With or without a map, towards a destination or just for the sake of wandering, walking became my favorite activity during my time abroad.
What type of accommodation did you have? What did you like best about it?
I lived in one of the University College London halls of residence near Kings Cross. This accommodation was primarily for first year students, although any UCL student is permitted to live there. My accommodation was an apartment-style dormitory with en suite single rooms and a communal kitchen. My apartment housed seven students, including myself. My room contained a single bed, desk, closet, and bathroom. The rooms were situated along a hallway with the kitchen branching off near the apartment entrance. In the basement of the building, all residents had access to a computer lab with printers and a common room with televisions, couches, and a pool table. The residence hall was monitored by a security guard 24/7 and required card access into the building complex as well as the apartment building itself. There were laundry and mail facilities within the complex.
The location of my accommodation was perfect. Being in central London made transportation easy and quick. I could hop on a Tube or bus in less than five minutes. Grocery stores, banks, museums, parks, and restaurants were all within walking distance. I often walked to classes as well, since the UCL campus was only 20 minutes away.
I was very happy with my accommodation because it allowed me to have my own personal space within a larger community of first year students. Meeting people was a major concern of mine, but upon moving in, I had six immediate acquaintances and I became friends with them within the first few days. Because they were first years, they were also new to the university and the city. It didn’t matter that I was in my third year back home at Wesleyan, because I was on the same page as them in London; I was also new.
The best part of living with them was that we were all from different countries: Switzerland, France, Italy, London, Australia, and America. I had never been a part of such an international experience, and I attribute this amazing opportunity to my accommodation. I had chosen to attend an international program to study abroad for a semester, but my experience in England ended up branching out into other countries around the world.
Now that you're home, how has studying abroad impacted your life?
My experience abroad impacted my life by making me more confident and independent. Living in London was my first time cooking, traveling, and living in a different country by myself. I was buying my own groceries, purchasing my own flights, and exploring London in my own way. It pushed me to be active, to go on long walks and really see the city, to make plans to visit museums and tour historic landmarks. I was in charge of my own experience and had four months to plan it according to my interests. I was independent at home, living away from my parents at university, but being abroad presented me with even more responsibility and autonomy.

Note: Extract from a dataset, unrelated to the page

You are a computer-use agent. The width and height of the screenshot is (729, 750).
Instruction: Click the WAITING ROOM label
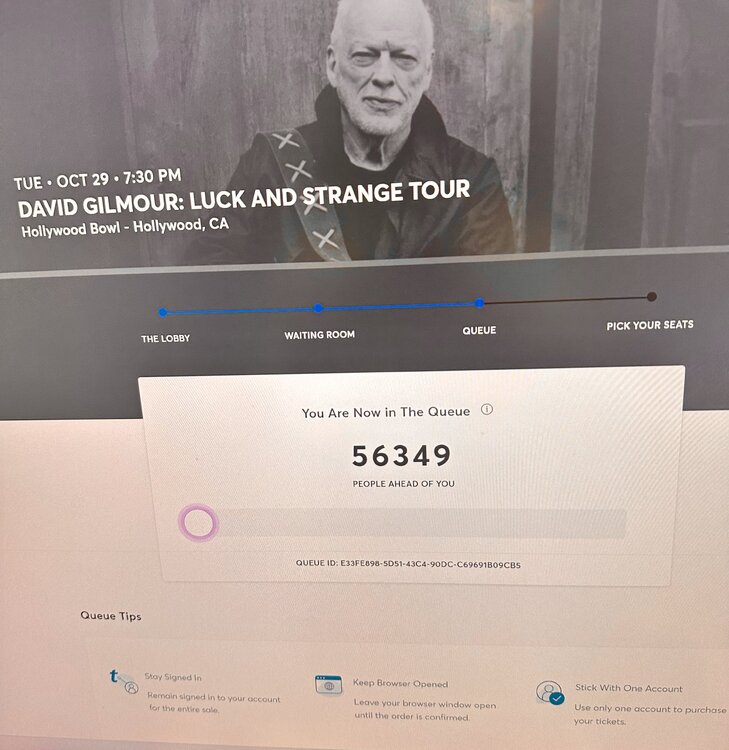point(320,335)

American universities are known for holding students’ hands through their schooling, advising them every semester and making sure they are on track and doing well. British universities don’t do this, and it helped me learn to fully take the reigns of my education; I was in charge of keeping myself afloat. Although initially I was terrified, once I had that push, I was able to exercise my independence and see that I could succeed on my own. Coming home, I felt more resilient and flexible in all facets of my life. I felt capable of much more intellectually, socially and personally.